15 lakhs for a SHORT marriage. FIR within 2 years of marriage. 498a quahsed on payment ! Delhi HC

  • IN THE HIGH COURT OF DELHI AT NEW DELHI
  • CRL.M.C. 1653/2016
    Date of Decision: December 1st, 2016
    TARUN BATRA & ORS ….. Petitioners
    Through Ms.Guneet Khehar, Adv.

versus

THE STATE (NCT OF DELHI) & ANR ….. Respondents
Through Ms.Manjeet Arya, APP.
Respondent no.2 in person with
Mr.Madhukar, Adv. proxy for
Mr.Anirudh Mishra, Adv.
CORAM:
HON’BLE MR. JUSTICE P.S.TEJI

ORDER

P.S.TEJI, J.(Oral)

  1. The present petition under Section 482 Cr.P.C. has been filed by the petitioners, namely, Sh. Tarun Batra, Sh. R.K. Batra, Smt. Alka Batra and Sh. Varun Batra for quashing of FIR No.556/2013 dated 21.11.2013, under Sections 498-A/406/34 IPC registered at Police Station Kalkaji on the basis of a mediation report of the Delhi High Court Mediation and Conciliation Centre, New Delhi in view of the settlement arrived at between petitioners and respondent no.2, namely, Ms. Deepti Sachdeva on 26.05.2015.
  2. Learned Additional Public Prosecutor for respondent-State submitted that the respondent No.2, present in the Court has been identified to be the complainant/first-informant of the FIR in question by her counsel.

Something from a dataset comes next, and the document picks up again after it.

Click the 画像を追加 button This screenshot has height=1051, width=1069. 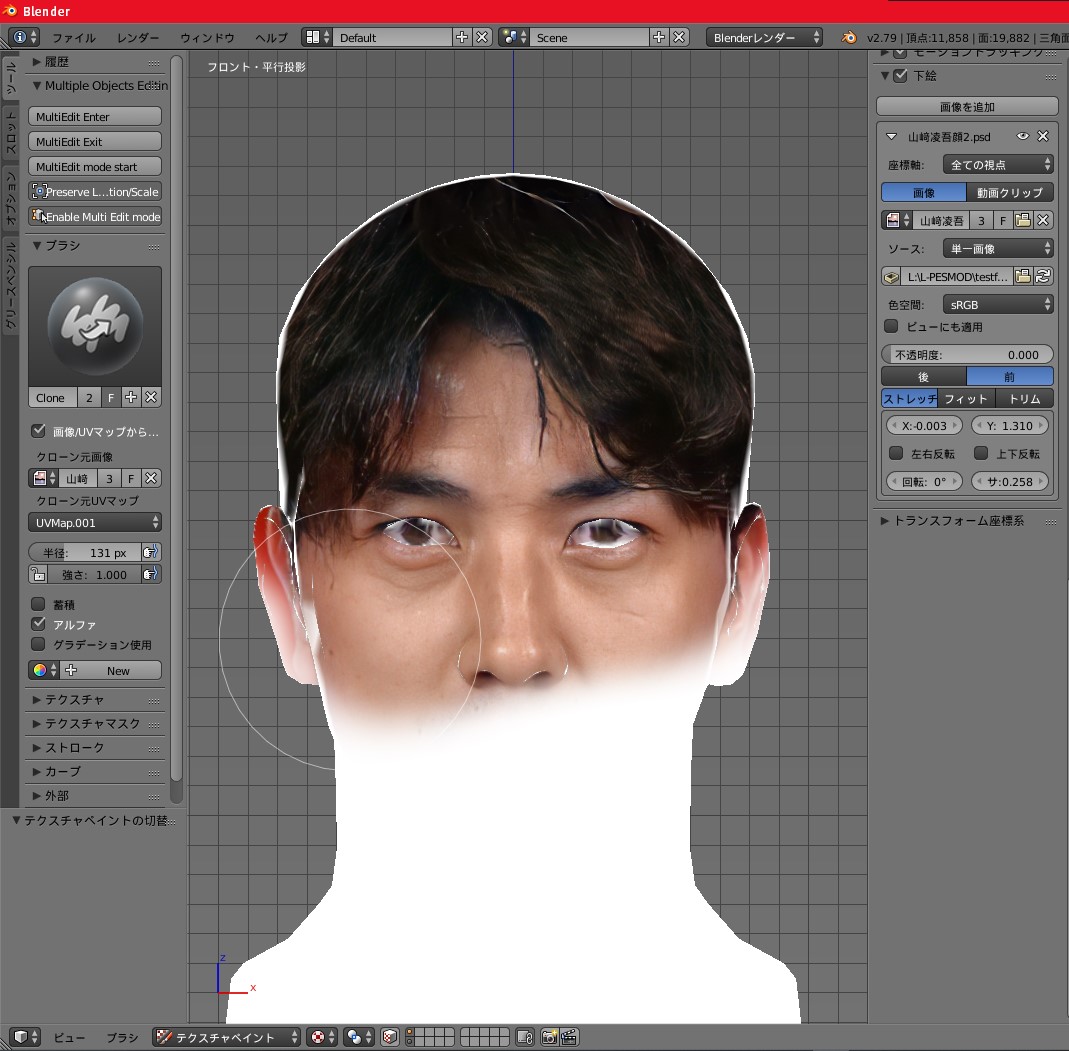[967, 106]
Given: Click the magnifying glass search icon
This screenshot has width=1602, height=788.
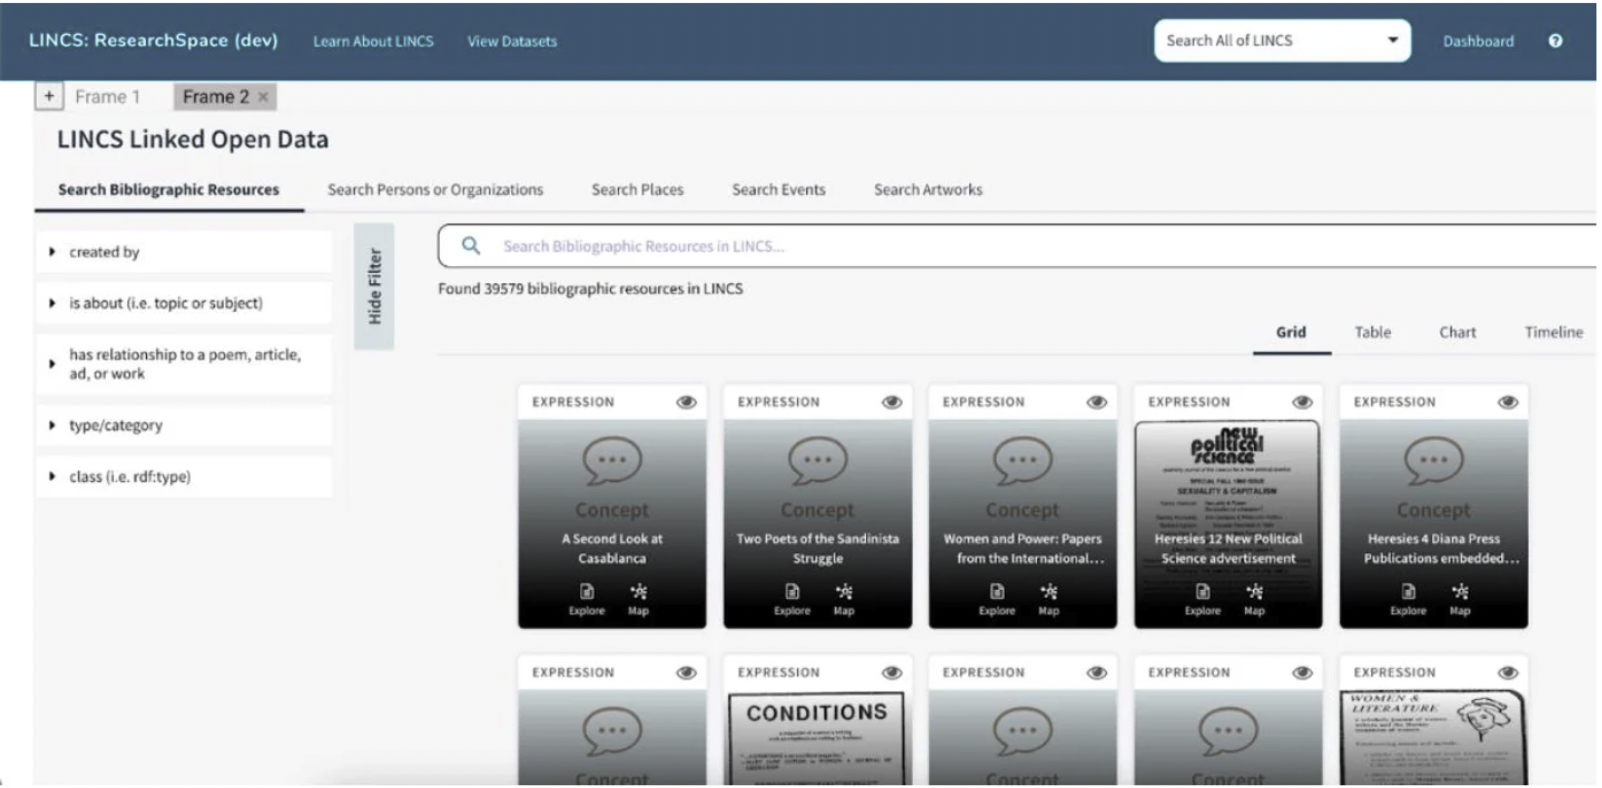Looking at the screenshot, I should coord(471,246).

  3. The factual matrix, in brief, of the present case is that the marriage was solemnized between Mr. Tarun Batra and respondent no.2 on 14.04.2011 according to Hindu rites. It is the case of the complainant that the in-laws and husband of the complainant were dissatisfied with the dowry brought in by the complainant at the time of marriage and that they would torture her for the same.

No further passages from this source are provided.